## [How to complete this task]
Go through the records and write each one out again exactly.

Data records
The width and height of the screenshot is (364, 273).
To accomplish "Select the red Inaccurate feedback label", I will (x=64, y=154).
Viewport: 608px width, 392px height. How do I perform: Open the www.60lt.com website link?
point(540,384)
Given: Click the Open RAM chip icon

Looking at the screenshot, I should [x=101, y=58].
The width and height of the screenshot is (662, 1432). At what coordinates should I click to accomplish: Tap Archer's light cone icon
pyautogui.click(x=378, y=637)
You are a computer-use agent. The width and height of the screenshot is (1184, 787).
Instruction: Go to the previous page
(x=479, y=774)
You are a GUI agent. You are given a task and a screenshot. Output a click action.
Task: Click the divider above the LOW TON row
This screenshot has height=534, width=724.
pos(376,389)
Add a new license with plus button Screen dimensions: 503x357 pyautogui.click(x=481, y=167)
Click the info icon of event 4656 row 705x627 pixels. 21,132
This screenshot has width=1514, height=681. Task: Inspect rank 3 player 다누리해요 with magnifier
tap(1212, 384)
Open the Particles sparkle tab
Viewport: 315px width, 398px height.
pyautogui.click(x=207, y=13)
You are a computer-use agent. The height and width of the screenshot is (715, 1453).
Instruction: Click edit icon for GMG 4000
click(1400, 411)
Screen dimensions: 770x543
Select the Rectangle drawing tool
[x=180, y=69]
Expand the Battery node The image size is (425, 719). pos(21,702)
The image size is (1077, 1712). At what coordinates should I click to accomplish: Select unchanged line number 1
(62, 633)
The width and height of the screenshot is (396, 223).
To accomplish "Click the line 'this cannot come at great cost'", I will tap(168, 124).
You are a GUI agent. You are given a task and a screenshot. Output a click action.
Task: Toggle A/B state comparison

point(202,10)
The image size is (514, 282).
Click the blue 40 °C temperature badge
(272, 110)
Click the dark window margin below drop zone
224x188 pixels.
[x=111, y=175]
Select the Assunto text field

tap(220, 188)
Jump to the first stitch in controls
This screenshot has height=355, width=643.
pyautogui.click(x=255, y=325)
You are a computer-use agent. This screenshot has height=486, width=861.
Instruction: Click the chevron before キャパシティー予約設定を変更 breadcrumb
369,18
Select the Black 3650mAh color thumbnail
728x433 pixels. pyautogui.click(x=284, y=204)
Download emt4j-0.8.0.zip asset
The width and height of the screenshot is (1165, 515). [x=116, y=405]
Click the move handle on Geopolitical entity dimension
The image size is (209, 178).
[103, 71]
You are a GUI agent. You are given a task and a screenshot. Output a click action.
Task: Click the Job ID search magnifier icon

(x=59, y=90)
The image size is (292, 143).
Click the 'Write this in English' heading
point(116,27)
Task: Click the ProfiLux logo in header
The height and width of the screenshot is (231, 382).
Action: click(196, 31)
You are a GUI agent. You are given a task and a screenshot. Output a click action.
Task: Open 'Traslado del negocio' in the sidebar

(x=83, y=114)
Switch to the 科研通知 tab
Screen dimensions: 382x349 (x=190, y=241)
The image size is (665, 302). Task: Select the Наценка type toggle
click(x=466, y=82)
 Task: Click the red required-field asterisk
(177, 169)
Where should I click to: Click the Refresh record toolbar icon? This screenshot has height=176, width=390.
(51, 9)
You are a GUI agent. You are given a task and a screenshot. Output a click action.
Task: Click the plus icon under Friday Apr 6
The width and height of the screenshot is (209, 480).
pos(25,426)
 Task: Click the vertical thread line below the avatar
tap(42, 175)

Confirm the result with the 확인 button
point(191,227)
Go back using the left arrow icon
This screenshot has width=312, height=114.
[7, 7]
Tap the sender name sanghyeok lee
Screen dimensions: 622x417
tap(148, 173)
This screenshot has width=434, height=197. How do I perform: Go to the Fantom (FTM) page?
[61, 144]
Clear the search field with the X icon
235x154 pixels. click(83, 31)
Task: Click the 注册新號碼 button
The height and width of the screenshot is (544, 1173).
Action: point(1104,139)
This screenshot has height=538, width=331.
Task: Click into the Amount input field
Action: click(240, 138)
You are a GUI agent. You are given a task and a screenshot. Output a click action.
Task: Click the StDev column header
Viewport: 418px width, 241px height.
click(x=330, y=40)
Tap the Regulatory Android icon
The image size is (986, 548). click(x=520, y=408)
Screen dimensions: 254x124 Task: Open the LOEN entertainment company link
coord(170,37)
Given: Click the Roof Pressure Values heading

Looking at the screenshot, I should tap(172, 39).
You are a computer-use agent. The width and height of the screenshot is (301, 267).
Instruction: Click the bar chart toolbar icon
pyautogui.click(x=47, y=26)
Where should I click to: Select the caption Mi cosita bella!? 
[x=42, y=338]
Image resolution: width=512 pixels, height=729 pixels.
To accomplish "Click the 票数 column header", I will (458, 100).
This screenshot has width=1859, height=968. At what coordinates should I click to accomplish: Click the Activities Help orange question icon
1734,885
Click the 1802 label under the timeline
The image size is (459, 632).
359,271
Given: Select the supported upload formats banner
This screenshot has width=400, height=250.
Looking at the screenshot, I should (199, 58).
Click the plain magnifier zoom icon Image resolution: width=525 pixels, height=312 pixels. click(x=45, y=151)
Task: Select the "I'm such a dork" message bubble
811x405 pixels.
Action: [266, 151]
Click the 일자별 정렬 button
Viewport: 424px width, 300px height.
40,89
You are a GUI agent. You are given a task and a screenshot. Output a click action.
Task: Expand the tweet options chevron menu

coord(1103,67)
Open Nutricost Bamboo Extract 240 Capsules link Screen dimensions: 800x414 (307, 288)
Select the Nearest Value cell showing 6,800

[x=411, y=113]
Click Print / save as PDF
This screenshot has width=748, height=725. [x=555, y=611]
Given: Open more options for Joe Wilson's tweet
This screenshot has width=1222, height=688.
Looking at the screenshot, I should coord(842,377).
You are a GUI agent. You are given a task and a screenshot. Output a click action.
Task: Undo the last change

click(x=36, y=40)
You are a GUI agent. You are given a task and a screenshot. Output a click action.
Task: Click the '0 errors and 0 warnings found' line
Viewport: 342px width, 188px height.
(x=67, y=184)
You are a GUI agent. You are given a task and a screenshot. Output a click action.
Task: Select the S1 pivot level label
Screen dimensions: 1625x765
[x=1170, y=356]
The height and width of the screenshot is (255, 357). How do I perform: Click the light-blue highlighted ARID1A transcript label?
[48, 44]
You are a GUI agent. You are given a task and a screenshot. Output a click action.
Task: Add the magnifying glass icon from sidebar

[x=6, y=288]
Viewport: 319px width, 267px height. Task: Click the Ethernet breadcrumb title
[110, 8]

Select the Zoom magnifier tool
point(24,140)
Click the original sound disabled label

## [Exercise answer]
The width and height of the screenshot is (364, 273).
To accomplish "Select the red Inaccurate feedback label", I will (x=64, y=154).
Viewport: 608px width, 392px height. How do I perform: Open the www.60lt.com website link?
point(540,384)
Given: Click the Open RAM chip icon

Looking at the screenshot, I should [x=101, y=58].
The width and height of the screenshot is (662, 1432). At what coordinates should I click to accomplish: Tap Archer's light cone icon
pyautogui.click(x=378, y=637)
You are a computer-use agent. The width and height of the screenshot is (1184, 787).
Instruction: Go to the previous page
(x=479, y=774)
You are a GUI agent. You are given a task and a screenshot. Output a click action.
Task: Click the divider above the LOW TON row
This screenshot has height=534, width=724.
pos(376,389)
Add a new license with plus button Screen dimensions: 503x357 pyautogui.click(x=481, y=167)
Click the info icon of event 4656 row 705x627 pixels. 21,132
This screenshot has width=1514, height=681. Task: Inspect rank 3 player 다누리해요 with magnifier
tap(1212, 384)
Open the Particles sparkle tab
Viewport: 315px width, 398px height.
pyautogui.click(x=207, y=13)
You are a computer-use agent. The height and width of the screenshot is (715, 1453).
Instruction: Click edit icon for GMG 4000
click(1400, 411)
Screen dimensions: 770x543
Select the Rectangle drawing tool
[x=180, y=69]
Expand the Battery node The image size is (425, 719). pos(21,702)
The image size is (1077, 1712). At what coordinates should I click to accomplish: Select unchanged line number 1
(62, 633)
The width and height of the screenshot is (396, 223).
To accomplish "Click the line 'this cannot come at great cost'", I will tap(168, 124).
You are a GUI agent. You are given a task and a screenshot. Output a click action.
Task: Toggle A/B state comparison

point(202,10)
The image size is (514, 282).
Click the blue 40 °C temperature badge
(272, 110)
Click the dark window margin below drop zone
224x188 pixels.
[x=111, y=175]
Select the Assunto text field

tap(220, 188)
Jump to the first stitch in controls
This screenshot has height=355, width=643.
pyautogui.click(x=255, y=325)
You are a computer-use agent. This screenshot has height=486, width=861.
Instruction: Click the chevron before キャパシティー予約設定を変更 breadcrumb
369,18
Select the Black 3650mAh color thumbnail
728x433 pixels. pyautogui.click(x=284, y=204)
Download emt4j-0.8.0.zip asset
The width and height of the screenshot is (1165, 515). [x=116, y=405]
Click the move handle on Geopolitical entity dimension
The image size is (209, 178).
[103, 71]
You are a GUI agent. You are given a task and a screenshot. Output a click action.
Task: Click the Job ID search magnifier icon

(x=59, y=90)
The image size is (292, 143).
Click the 'Write this in English' heading
point(116,27)
Task: Click the ProfiLux logo in header
The height and width of the screenshot is (231, 382).
Action: click(196, 31)
You are a GUI agent. You are given a task and a screenshot. Output a click action.
Task: Open 'Traslado del negocio' in the sidebar

(x=83, y=114)
Switch to the 科研通知 tab
Screen dimensions: 382x349 (x=190, y=241)
The image size is (665, 302). Task: Select the Наценка type toggle
click(x=466, y=82)
 Task: Click the red required-field asterisk
(177, 169)
Where should I click to: Click the Refresh record toolbar icon? This screenshot has height=176, width=390.
(51, 9)
You are a GUI agent. You are given a task and a screenshot. Output a click action.
Task: Click the plus icon under Friday Apr 6
The width and height of the screenshot is (209, 480).
pos(25,426)
 Task: Click the vertical thread line below the avatar
tap(42, 175)

Confirm the result with the 확인 button
point(191,227)
Go back using the left arrow icon
This screenshot has width=312, height=114.
[7, 7]
Tap the sender name sanghyeok lee
Screen dimensions: 622x417
tap(148, 173)
This screenshot has width=434, height=197. How do I perform: Go to the Fantom (FTM) page?
[61, 144]
Clear the search field with the X icon
235x154 pixels. click(83, 31)
Task: Click the 注册新號碼 button
The height and width of the screenshot is (544, 1173).
Action: point(1104,139)
This screenshot has height=538, width=331.
Task: Click into the Amount input field
Action: click(240, 138)
You are a GUI agent. You are given a task and a screenshot. Output a click action.
Task: Click the StDev column header
Viewport: 418px width, 241px height.
click(x=330, y=40)
Tap the Regulatory Android icon
The image size is (986, 548). click(x=520, y=408)
Screen dimensions: 254x124 Task: Open the LOEN entertainment company link
coord(170,37)
Given: Click the Roof Pressure Values heading

Looking at the screenshot, I should tap(172, 39).
You are a computer-use agent. The width and height of the screenshot is (301, 267).
Instruction: Click the bar chart toolbar icon
pyautogui.click(x=47, y=26)
Where should I click to: Select the caption Mi cosita bella!? 
[x=42, y=338]
Image resolution: width=512 pixels, height=729 pixels.
To accomplish "Click the 票数 column header", I will (458, 100).
This screenshot has width=1859, height=968. At what coordinates should I click to accomplish: Click the Activities Help orange question icon
1734,885
Click the 1802 label under the timeline
The image size is (459, 632).
359,271
Given: Select the supported upload formats banner
This screenshot has width=400, height=250.
Looking at the screenshot, I should (199, 58).
Click the plain magnifier zoom icon Image resolution: width=525 pixels, height=312 pixels. click(x=45, y=151)
Task: Select the "I'm such a dork" message bubble
811x405 pixels.
Action: [266, 151]
Click the 일자별 정렬 button
Viewport: 424px width, 300px height.
40,89
You are a GUI agent. You are given a task and a screenshot. Output a click action.
Task: Expand the tweet options chevron menu

coord(1103,67)
Open Nutricost Bamboo Extract 240 Capsules link Screen dimensions: 800x414 (307, 288)
Select the Nearest Value cell showing 6,800

[x=411, y=113]
Click Print / save as PDF
This screenshot has width=748, height=725. [x=555, y=611]
Given: Open more options for Joe Wilson's tweet
This screenshot has width=1222, height=688.
Looking at the screenshot, I should coord(842,377).
You are a GUI agent. You are given a task and a screenshot. Output a click action.
Task: Undo the last change

click(x=36, y=40)
You are a GUI agent. You are given a task and a screenshot. Output a click action.
Task: Click the '0 errors and 0 warnings found' line
Viewport: 342px width, 188px height.
(x=67, y=184)
You are a GUI agent. You are given a task and a screenshot. Output a click action.
Task: Select the S1 pivot level label
Screen dimensions: 1625x765
[x=1170, y=356]
The height and width of the screenshot is (255, 357). How do I perform: Click the light-blue highlighted ARID1A transcript label?
[48, 44]
You are a GUI agent. You are given a task and a screenshot. Output a click action.
Task: Add the magnifying glass icon from sidebar

[x=6, y=288]
Viewport: 319px width, 267px height. Task: Click the Ethernet breadcrumb title
[110, 8]

Select the Zoom magnifier tool
point(24,140)
Click the original sound disabled label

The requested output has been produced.